Politik Pemerintahan

Ini Ancaman Bencana yang Diwaspadai Saat Mudik Lebaran di Jatim

Surabaya (beritajatim.com) – Badan Penanggulangan Bencana Daerah (BPBD) Provinsi Jatim mengimbau kepada masyarakat yang menggunakan jasa transportasi darat, laut dan udara tetap mewaspadai ancaman bencana saat perjalanan mudik lebaran tahun ini.

“Ada tiga moda angkutan, ada darat, laut dan udara. Kalau darat ini yang menghambat itu ada ancaman banjir, banjir bandang, longsor bisa menggenangi jalan dan angin puting beliung sebabkan pohon tumbang. Tapi Alhamdulillah berdasarkan ramalan BMKG Juanda, diprediksi bulan Juni sudah masuk kemarau. Artinya, pas hari-H, ancaman-ancaman itu tidak ada, semoga perjalanan dengan moda angkutan darat bisa aman. Kami tetap siap siaga terus,” tegas Kepala Pelaksana BPBD Jatim, Suban Wahyudiono kepada wartawan di kantornya, Jumat (24/5/2019).

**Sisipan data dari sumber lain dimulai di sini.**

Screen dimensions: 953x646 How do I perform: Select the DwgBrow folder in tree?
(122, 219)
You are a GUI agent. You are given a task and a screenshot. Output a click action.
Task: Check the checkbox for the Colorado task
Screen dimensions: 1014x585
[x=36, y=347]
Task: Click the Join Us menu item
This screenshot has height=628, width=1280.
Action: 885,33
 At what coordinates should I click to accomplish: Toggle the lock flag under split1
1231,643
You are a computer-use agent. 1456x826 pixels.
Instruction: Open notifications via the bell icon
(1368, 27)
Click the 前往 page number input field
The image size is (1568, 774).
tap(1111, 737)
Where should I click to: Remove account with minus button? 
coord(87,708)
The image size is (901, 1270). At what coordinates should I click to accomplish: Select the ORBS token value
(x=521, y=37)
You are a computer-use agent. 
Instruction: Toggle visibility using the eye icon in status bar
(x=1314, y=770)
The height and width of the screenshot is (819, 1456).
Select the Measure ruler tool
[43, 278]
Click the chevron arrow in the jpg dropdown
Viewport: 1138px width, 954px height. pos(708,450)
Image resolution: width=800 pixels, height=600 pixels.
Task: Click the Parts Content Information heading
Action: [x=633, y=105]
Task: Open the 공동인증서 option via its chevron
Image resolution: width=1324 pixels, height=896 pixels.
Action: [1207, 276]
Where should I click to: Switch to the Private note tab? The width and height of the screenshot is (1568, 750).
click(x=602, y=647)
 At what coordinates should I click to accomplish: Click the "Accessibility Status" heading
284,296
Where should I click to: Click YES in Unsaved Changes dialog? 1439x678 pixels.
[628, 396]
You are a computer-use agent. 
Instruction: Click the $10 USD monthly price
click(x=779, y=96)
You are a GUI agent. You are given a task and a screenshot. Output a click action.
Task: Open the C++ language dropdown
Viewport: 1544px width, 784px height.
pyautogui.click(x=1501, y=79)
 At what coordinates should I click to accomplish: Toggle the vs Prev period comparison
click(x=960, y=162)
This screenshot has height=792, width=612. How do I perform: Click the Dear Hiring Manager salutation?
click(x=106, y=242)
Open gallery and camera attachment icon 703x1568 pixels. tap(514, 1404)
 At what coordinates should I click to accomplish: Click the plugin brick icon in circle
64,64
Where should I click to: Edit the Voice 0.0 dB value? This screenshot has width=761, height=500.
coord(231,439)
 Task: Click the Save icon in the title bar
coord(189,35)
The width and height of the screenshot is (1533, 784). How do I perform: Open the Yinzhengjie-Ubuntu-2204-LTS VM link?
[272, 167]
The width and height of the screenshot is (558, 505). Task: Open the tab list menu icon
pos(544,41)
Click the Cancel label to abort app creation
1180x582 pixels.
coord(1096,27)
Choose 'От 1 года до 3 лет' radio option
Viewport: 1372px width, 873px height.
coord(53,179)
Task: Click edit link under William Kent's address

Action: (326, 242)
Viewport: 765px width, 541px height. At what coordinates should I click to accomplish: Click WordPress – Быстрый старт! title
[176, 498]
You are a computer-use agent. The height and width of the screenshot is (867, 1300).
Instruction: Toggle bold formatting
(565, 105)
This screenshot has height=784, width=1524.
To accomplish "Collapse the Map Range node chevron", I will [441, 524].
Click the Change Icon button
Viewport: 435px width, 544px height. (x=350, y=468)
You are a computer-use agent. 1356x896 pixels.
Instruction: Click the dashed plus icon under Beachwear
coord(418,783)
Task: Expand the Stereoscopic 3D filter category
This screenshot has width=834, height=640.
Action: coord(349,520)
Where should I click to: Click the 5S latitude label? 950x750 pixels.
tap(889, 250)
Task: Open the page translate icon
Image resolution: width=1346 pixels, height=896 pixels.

Untuk moda angkutan udara, menurut dia, harus mewaspadai ancaman erupsi gunung api yang bisa mengganggu penerbangan. Di Jatim, ada tujuh gunung api yang masih aktif, di antaranya Gunung Raung, Semeru, Ijen, Bromo dan Kelud. “Kami sudah komunikasikan dengan PVMBG, Alhamdulillah levelnya normal (level I) semua, kecuali ada dua gunung Bromo dan Semeru yang level II atau Waspada. Artinya, tidak problem, kan levelnya sampai IV atau Awas,” jelasnya.

Suban menegaskan, yang perlu diwaspadai adalah moda angkutan laut saat mudik lebaran. “Jatim ini daerah berpulau-pulau. Yang perlu diwaspadai adalah gelombang tinggi laut di sekitar wilayah Sumenep yang ada angkutan laut dan perahu-perahu. Tapi Alhamdulillah, BMKG Tanjung Perak mengeluarkan surat nomor 301/2019, ada perkiraan tinggi gelombang laut yang berlaku H-10 sampai H+10. Ini yang harus diperhatikan dan diwaspadai tinggi gelombang laut di Laut Jawa bagian timur, selatan Jatim, utara Jatim, perairan Madura dan perairan Gresik ,” tegasnya.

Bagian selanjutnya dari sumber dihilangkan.